== Material to process ==

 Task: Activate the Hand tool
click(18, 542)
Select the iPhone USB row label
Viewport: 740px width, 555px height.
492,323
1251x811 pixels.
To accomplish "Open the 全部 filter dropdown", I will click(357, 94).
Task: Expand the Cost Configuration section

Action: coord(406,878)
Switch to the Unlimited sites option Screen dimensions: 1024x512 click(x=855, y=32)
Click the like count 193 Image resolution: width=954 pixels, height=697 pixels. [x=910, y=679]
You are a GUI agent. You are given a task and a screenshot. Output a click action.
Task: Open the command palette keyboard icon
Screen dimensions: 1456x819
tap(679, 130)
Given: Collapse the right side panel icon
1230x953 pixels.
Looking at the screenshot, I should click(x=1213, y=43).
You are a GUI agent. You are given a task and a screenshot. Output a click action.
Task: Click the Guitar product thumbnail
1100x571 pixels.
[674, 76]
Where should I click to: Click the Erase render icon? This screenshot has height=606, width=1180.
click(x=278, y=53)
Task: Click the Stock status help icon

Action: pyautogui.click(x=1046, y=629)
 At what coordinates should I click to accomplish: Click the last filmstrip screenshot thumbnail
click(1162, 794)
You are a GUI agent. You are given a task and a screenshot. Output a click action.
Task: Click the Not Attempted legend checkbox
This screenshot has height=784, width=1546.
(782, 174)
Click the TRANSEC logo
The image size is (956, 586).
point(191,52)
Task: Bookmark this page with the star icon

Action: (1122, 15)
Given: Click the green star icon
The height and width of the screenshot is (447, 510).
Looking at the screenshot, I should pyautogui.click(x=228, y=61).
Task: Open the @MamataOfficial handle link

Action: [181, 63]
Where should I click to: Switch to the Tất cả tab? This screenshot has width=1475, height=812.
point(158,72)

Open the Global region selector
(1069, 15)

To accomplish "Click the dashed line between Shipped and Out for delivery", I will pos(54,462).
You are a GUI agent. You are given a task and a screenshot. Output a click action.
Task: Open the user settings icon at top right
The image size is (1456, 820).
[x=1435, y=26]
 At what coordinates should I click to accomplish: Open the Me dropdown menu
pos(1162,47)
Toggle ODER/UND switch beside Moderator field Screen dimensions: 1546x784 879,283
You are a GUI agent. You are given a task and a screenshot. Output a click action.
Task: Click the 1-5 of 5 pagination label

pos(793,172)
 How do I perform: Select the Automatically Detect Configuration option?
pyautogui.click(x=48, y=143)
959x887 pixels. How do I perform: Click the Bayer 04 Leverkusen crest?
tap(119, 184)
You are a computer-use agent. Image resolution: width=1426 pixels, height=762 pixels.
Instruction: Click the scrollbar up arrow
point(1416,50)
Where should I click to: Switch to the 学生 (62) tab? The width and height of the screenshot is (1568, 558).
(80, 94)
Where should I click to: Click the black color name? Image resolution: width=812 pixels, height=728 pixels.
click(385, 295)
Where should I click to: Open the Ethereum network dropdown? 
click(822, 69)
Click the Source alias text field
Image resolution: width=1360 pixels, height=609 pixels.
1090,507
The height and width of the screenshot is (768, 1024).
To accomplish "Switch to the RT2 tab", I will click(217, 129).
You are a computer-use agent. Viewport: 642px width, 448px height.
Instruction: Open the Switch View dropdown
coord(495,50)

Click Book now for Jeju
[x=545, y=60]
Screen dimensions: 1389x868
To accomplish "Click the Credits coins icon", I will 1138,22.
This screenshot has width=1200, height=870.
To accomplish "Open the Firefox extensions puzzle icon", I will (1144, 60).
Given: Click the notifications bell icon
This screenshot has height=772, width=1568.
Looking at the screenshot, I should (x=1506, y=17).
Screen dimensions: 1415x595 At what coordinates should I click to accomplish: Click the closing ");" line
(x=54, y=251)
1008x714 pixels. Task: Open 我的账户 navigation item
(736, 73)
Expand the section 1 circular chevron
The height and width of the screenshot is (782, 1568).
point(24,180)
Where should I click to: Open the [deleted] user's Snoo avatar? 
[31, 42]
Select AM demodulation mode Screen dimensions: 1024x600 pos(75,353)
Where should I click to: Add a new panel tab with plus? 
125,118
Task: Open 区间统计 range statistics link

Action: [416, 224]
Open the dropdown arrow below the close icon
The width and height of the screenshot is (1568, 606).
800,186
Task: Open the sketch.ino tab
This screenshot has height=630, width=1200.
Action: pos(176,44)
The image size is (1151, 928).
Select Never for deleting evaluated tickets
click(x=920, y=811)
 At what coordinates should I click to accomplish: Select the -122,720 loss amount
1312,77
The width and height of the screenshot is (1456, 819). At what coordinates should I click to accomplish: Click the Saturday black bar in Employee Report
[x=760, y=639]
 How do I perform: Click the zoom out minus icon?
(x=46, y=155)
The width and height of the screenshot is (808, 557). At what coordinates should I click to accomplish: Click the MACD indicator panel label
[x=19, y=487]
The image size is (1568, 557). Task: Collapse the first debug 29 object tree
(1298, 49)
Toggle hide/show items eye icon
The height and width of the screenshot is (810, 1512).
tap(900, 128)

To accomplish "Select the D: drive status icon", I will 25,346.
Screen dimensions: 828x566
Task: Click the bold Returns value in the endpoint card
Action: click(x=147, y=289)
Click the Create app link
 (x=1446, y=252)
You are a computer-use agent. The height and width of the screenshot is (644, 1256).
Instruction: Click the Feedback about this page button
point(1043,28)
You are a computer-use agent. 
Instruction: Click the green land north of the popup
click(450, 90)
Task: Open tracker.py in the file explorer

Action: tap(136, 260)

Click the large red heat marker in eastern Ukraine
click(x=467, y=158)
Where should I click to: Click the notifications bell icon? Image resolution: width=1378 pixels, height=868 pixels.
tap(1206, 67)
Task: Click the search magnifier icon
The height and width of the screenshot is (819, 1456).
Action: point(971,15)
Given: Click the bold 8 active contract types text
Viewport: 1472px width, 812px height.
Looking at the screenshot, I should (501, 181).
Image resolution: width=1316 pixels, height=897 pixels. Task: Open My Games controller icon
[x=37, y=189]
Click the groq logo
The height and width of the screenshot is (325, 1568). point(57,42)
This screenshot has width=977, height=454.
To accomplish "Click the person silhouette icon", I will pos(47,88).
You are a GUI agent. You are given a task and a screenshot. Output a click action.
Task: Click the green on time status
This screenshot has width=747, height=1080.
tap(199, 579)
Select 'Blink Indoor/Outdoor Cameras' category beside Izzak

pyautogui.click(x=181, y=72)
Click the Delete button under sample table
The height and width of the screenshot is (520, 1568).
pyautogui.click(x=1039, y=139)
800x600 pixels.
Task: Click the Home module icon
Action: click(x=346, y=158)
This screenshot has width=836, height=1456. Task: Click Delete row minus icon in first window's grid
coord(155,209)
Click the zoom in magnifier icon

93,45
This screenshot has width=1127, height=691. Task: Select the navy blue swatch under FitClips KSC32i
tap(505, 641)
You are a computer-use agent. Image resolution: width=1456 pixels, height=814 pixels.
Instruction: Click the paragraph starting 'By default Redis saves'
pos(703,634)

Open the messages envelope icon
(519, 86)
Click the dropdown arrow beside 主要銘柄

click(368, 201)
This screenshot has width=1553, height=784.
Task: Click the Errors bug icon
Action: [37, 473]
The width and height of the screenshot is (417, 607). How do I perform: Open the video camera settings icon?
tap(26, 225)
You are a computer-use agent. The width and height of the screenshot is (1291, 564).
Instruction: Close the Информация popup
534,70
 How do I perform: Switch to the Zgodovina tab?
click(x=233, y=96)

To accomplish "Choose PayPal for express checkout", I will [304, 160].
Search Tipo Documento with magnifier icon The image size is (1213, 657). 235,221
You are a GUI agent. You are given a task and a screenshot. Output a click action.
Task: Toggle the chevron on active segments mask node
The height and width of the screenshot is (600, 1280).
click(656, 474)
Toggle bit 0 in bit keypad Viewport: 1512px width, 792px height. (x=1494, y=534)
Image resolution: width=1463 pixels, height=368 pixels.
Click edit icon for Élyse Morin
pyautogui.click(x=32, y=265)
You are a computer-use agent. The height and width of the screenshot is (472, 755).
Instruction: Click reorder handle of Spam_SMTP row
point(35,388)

== Instruction ==
Recast the records from the line containing "You are a computer-use agent. The width" through the last line, both ends included, as a Markdown table with the columns Row and Record line, omitting blank lines.

== Finished answer ==
| Row | Record line |
|---|---|
| 1 | You are a computer-use agent. The width and height of the screenshot is (1291, 564). |
| 2 | Instruction: Close the Информация popup |
| 3 | 534,70 |
| 4 |  How do I perform: Switch to the Zgodovina tab? |
| 5 | click(x=233, y=96) |
| 6 | To accomplish "Choose PayPal for express checkout", I will [304, 160]. |
| 7 | Search Tipo Documento with magnifier icon The image size is (1213, 657). 235,221 |
| 8 | You are a GUI agent. You are given a task and a screenshot. Output a click action. |
| 9 | Task: Toggle the chevron on active segments mask node |
| 10 | The height and width of the screenshot is (600, 1280). |
| 11 | click(656, 474) |
| 12 | Toggle bit 0 in bit keypad Viewport: 1512px width, 792px height. (x=1494, y=534) |
| 13 | Image resolution: width=1463 pixels, height=368 pixels. |
| 14 | Click edit icon for Élyse Morin |
| 15 | pyautogui.click(x=32, y=265) |
| 16 | You are a computer-use agent. The height and width of the screenshot is (472, 755). |
| 17 | Instruction: Click reorder handle of Spam_SMTP row |
| 18 | point(35,388) |